If all that doesn’t get you excited to grow figs, I don’t know what will! Even more, I hope this article helps you feel prepared and confident to plant, grow, care for, harvest, and enjoy homegrown figs. Please let me know if you have any lingering questions in the comments below. Do you grow fig trees too? I’d love to hear what your favorite varieties are and why! Last but not least, please feel free to pin or share this article if you found the information you learned to be useful. Thank you so much for tuning in. Enjoy those figs!

You may also like these grow guides:

DeannaCat signature, keep on growing


  • Geo Lambert

    Very well written article – thanks. Being in CA you needn’t be concerned about microclimates, but for those of us in Z 7 and north, it can make a huge difference. Wind reduction and thermal release from a building makes a huge difference, as well as thermal storage from pavement, asphalt and walls. Here’s an anecdote some might enjoy. Back in the day before computers, I saw a TV show (think it was Paul James the Gardener Guy on HGTV) that featured someone in Great Lakes region who had one mature fig tree. In the fall he pruned off the limbs and root pruned 3 sides. Next he dug a trench wide enough for the tree and I think about 3′ (or more) deep. Using the 4th side of remaining roots as a hinge, he pushed the trunk into the trench, backfilled the soil to bury the trunk. Next I believe was a plastic tarp on top, then any remaining soil, then I believe it was bales of hay (or other insulation), topped by another tarp and weights to stalilize the tarp. Obviously the whole process needed to be reversed in spring. Apparently in the winter chill there was no damage to buried bark, and there was enough summer to yield an adequate crop. Now there was a guy who loved his figs. Just imagine his pleasure when they ripened enough to eat! Probably had a party like those do when their night blooming cereus blooms.

    • Aaron (Mr. DeannaCat)

      Thanks for sharing Geo, we absolutely have microclimates here, our previous property that was less than 6 miles away from our current one didn’t get nearly as cold during the winter due to being closer to the ocean as well as being nestled amongst many other houses and streets which seemed to keep things more temperate. Thanks for reading and let us know if and when you decide to plant a fig tree.

  • Willow

    I live in the Southeast US, zone 7. Would it be better to plant a fig tree in the late-winter/early spring, or in the fall? I read this article, the “18 varieties” article, and the tree planting article, but I still don’t know…
    Help please?

    I am so very thankful for you two and all the articles & videos you make for us!!!

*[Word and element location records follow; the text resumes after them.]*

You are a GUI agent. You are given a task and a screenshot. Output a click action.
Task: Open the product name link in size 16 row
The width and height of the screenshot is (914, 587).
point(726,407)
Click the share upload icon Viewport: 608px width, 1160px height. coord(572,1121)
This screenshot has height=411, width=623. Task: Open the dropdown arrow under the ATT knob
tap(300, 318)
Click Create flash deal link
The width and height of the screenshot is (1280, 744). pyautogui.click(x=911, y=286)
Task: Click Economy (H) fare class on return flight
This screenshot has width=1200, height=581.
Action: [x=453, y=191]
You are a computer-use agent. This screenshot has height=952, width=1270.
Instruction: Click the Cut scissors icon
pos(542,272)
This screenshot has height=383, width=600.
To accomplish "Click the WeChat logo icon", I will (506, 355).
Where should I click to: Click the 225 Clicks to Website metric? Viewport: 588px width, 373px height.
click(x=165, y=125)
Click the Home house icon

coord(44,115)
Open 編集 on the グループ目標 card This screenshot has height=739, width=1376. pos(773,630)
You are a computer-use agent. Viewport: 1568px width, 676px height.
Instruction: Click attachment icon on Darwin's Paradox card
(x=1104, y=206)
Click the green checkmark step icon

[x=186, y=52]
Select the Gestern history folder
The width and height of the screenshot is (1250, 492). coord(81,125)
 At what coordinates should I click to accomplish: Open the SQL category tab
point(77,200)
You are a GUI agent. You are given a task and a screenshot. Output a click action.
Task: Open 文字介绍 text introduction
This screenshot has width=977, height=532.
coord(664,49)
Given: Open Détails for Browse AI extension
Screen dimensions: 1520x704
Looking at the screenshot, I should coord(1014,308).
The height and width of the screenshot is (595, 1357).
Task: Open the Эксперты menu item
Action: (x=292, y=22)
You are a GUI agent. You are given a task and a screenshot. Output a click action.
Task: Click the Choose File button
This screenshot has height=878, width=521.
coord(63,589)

    • Aaron (Mr. DeannaCat)

      Hi Willow, I would plant it in early spring once the chance of frost has passed, giving your newly planted tree a bit of time to grow before it goes dormant once winter starts. Hope that helps and enjoy!

  • Nadia

    Hello! I have just bought two Ronde de Bordeaux fig trees. I have wine barrel planters, would the trees do better if I planted one in each planter or both in one planter? Thank you!

    • Aaron (Mr. DeannaCat)

      Hello Nadia, give each tree its own designated barrel as they won’t have to compete for root space with each other. Good luck!